Influence of Implant-Abutment Contact Surfaces and Prosthetic Screw Tightening on the Stress Concentration, Fatigue Life and Microgap Formation: A Finite Element Analysis

Abstract

The purpose of this in silico study was to investigate the effect of abutment screw torque and implant-abutment contact surfaces on the stress generation, microgap formation and simulated fatigue life of an external hexagon connection under oblique loading. Three-dimensional numerical models of the external hexagon implant were modeled containing two different implant-abutment contact surfaces (with and without contacting the hexagon axial walls) as well as using screw torques of 20 Ncm or 30 Ncm.

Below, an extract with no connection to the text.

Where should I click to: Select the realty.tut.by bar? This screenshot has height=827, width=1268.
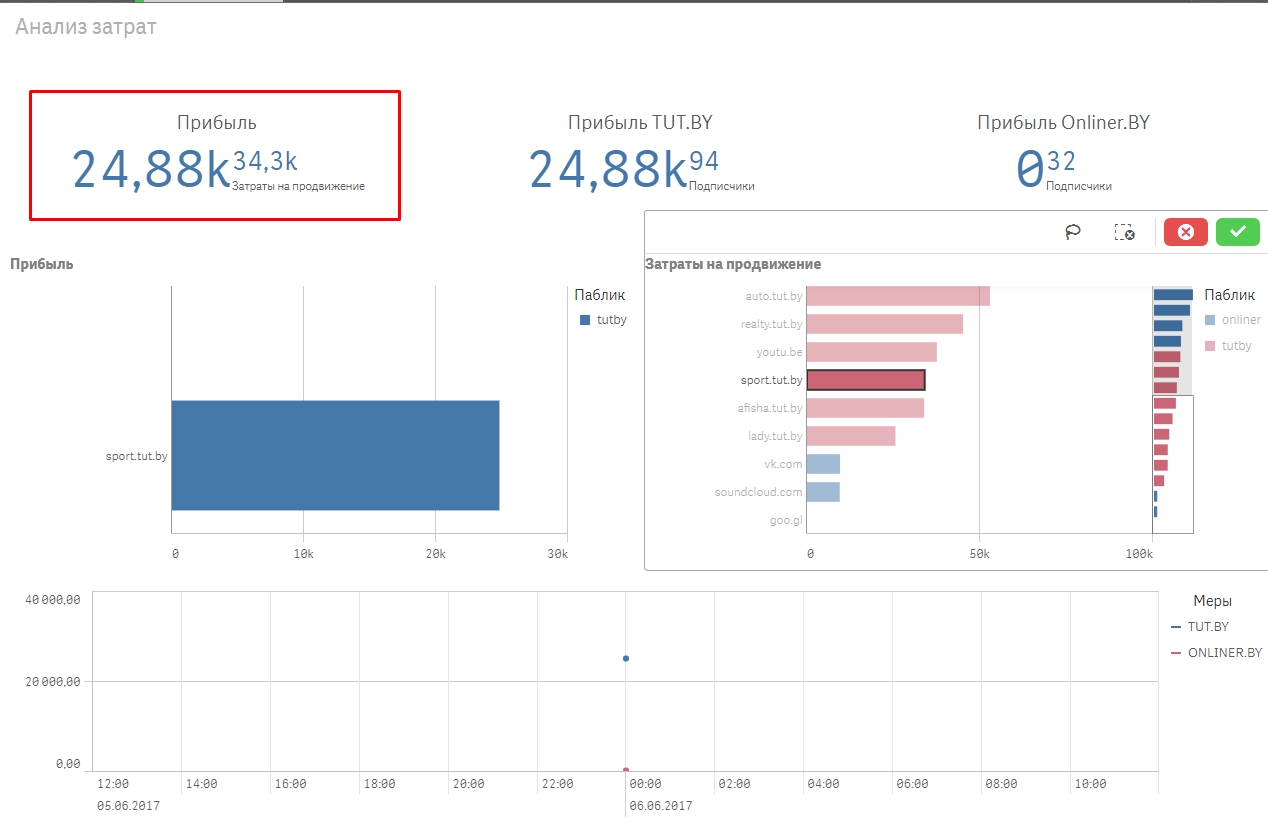click(884, 324)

Following the ISO 14801, an oblique load of 100 N was applied to the prosthesis. The von Mises stress, microgap formation, safety factor and fatigue life were obtained. The stresses in the abutment screw and implant were minimally influenced by the screw torque. However, this minimal stress in the screw with a 30 Ncm torque reduced the calculated fatigue life in comparison with 20 Ncm when the external hexagon axial walls were not in contact at the implant-abutment interface. The safety factor for the implant was higher when using minimal surfaces at the abutment-interfaces; however, it compromised the screw safety factor increasing its failure probability. The higher the screw torque, the lower was the microgap formation at the implant-abutment interface. However, the calculated residual stress is proportional to the applied torque, reducing the fatigue life in the screw. This effect can be attenuated using an implant-abutment system with more contacting surfaces.